Questa vecchia generazione, scrive il settimanale svizzero di lingua tedesca NZZ Magazin, tende a considerare il presidente un eroe e un combattente per la libertà. Coloro che sono arrivati in Svizzera negli anni 2000, invece, vedono le cose in modo diverso, avendo sperimentato la vita sotto il Governo di Afewerki. Sostengono che i festival culturali eritrei organizzati in Europa siano “eventi di propaganda” utilizzati per raccogliere donazioni per il regime. L’anno scorso, un festival di questo tipo nel canton Vallese ha visto la partecipazione di alti funzionari giunti in aereo dall’Eritrea, come riporta la NZZ, e l’ambasciatore eritreo ha diretto l’evento.
Il 2 settembre era previsto un festival eritreo nel canton San Gallo, ma è stato cancellato dal comitato organizzativo all’ultimo momento a causa del rischio di violenza. Molte delle persone partecipanti pro-regime si sono poi dirette a Opfikon, dove si sono accese violenze contro un gruppo di persone del campo antigovernativo. Un festival simile era stato programmato a Rüfenacht, vicino a Berna, ma anch’esso è stato cancellato per motivi di sicurezza, come riporta l’agenzia di stampa Keystone-ATS.
Oltre agli scontri di settembre, all’inizio dell’estate si sono verificate violenze a Giessen, in Germania, e a Stoccolma, in Svezia. La maggior parte degli scontri è avvenuta a margine di festival eritrei, ogni volta con decine di persone ferite. Il rischio di violenza derivante da questi eventi è tale che i Paesi Bassi li hanno vietati.
Okbaan Tesfamariam, portavoce dell’EMBS, ha dichiarato a Keystone-ATS che l’aumento della violenza è il risultato del crescente numero di festival organizzati come parte del cosiddetto “tour di propaganda”. Le tensioni tra chi sostiene e chi si oppone al regime ribollono da decenni, ha aggiunto, e molte persone eritree avvertono pressioni per donare denaro al regime.
L’ambasciata eritrea a Ginevra non ha risposto alla richiesta di SWI swissinfo.ch di commentare queste accuse.
Nessun rimpatrio forzato
Da parte sua, il Governo svizzero nel 2022 ha dichiarato di poter solo “supporre che […] i festival organizzati privatamente rappresentino spesso una fonte di valuta estera per il Governo eritreo”, ma di non avere informazioni su quanto denaro sia stato raccolto in questi eventi e inviato in Eritrea. Ha inoltre indicato che non esiste una base legale per togliere l’asilo alle persone di nazionalità eritrea che scelgano di partecipare a eventi pro-regime, come aveva suggerito un parlamentare del Partito liberale radicale (PLR, destra).

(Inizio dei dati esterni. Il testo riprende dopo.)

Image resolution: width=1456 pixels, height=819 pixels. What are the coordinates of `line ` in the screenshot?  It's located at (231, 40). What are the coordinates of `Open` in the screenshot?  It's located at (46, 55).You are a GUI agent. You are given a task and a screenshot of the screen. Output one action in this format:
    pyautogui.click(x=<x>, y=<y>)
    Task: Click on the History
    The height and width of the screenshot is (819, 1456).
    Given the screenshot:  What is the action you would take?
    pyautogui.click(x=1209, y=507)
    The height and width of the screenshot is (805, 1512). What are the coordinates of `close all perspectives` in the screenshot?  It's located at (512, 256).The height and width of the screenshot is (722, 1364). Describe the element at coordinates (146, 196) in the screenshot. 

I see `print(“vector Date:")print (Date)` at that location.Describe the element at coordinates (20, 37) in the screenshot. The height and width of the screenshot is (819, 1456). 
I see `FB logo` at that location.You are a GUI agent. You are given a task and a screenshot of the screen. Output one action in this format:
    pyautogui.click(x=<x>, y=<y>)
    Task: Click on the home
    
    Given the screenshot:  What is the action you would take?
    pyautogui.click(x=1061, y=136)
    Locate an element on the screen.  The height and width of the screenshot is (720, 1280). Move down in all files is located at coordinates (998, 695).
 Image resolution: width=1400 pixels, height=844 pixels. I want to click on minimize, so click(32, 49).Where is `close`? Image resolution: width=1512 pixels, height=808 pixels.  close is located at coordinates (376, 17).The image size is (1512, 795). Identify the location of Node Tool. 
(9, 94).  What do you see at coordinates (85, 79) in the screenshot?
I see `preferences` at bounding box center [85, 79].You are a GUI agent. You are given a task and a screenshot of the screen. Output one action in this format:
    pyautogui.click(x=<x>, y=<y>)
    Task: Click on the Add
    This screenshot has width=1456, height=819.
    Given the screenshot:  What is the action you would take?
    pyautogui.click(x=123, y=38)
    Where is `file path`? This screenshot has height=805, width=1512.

Tuttavia, Berna è lungi dal non essere criticata. Dopo il 2016, ha deciso di non concedere più l’asilo sulla base del fatto che eritrei e eritree giunti in Svizzera hanno lasciato il loro Paese illegalmente, una politica avallata dal Tribunale federale, ma criticata dai gruppi che sostengono le persone rifugiate. Il tribunale ha inoltre deciso che un imminente servizio di leva in Eritrea non è un motivo che, in linea di principio, dovrebbe impedire il rimpatrio di una persona la cui richiesta d’asilo è stata respinta.
La Svizzera è stata criticata anche per una visita di Yemane Gebreab, consigliere speciale del presidente eritreo e – pare – secondo uomo più potente in Eritrea. Nell’ottobre del 2021 si è recato a Berna, dove ha incontrato la Segretaria di Stato Livia Leu e l’allora capo della Segreteria di Stato della migrazione, Mario Gattiker. Il DFAE ha dichiarato alla NZZ che la Confederazione ha sottolineato “con urgenza” la necessità di rispettare il diritto umanitario internazionale nel contesto della guerra del Tigrè. Ma, durante l’incontro, è stata anche toccata la questione dei rimpatri. La Svizzera non è stata in grado effettuare espulsioni perché l’Eritrea si rifiuta di accettare rimpatri non volontari da qualsiasi Paese, una situazione che persiste nonostante gli interventi ad alto livello da parte elvetica.